Element and text position data
____________
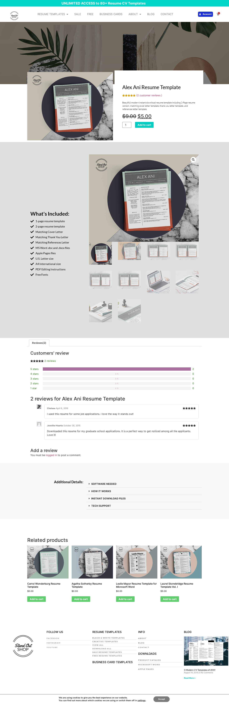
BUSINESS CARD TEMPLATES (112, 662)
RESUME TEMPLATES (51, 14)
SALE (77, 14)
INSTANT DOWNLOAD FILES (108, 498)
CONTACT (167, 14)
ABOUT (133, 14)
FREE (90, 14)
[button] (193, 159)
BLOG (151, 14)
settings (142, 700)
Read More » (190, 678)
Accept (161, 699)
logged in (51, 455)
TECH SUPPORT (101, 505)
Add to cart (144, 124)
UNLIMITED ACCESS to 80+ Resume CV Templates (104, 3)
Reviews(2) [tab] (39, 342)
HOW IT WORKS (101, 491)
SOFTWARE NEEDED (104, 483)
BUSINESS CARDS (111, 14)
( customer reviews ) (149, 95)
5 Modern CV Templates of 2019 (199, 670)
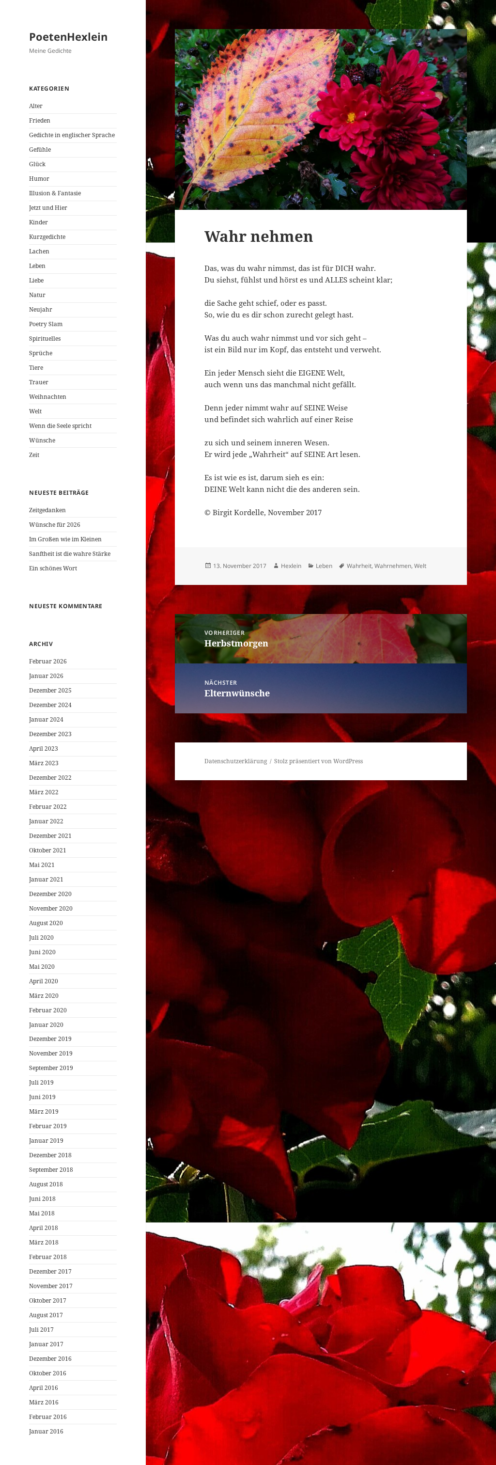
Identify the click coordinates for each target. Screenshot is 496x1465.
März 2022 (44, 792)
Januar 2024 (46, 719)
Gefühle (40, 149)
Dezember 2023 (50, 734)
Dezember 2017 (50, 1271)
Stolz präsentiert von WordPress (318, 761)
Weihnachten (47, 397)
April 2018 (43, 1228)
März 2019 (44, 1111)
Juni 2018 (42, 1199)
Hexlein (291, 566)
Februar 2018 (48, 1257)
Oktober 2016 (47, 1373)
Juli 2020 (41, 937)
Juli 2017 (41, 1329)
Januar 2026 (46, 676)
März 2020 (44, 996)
____________
→ Exercise prompt:
Reproduce verbatim the lines of the material, beginning at the line containing "Oktober 2016 (47, 1373)" and continuing through the final line.

→ Exercise answer:
Oktober 2016 (47, 1373)
Juli 2020 (41, 937)
Juli 2017 (41, 1329)
Januar 2026 (46, 676)
März 2020 (44, 996)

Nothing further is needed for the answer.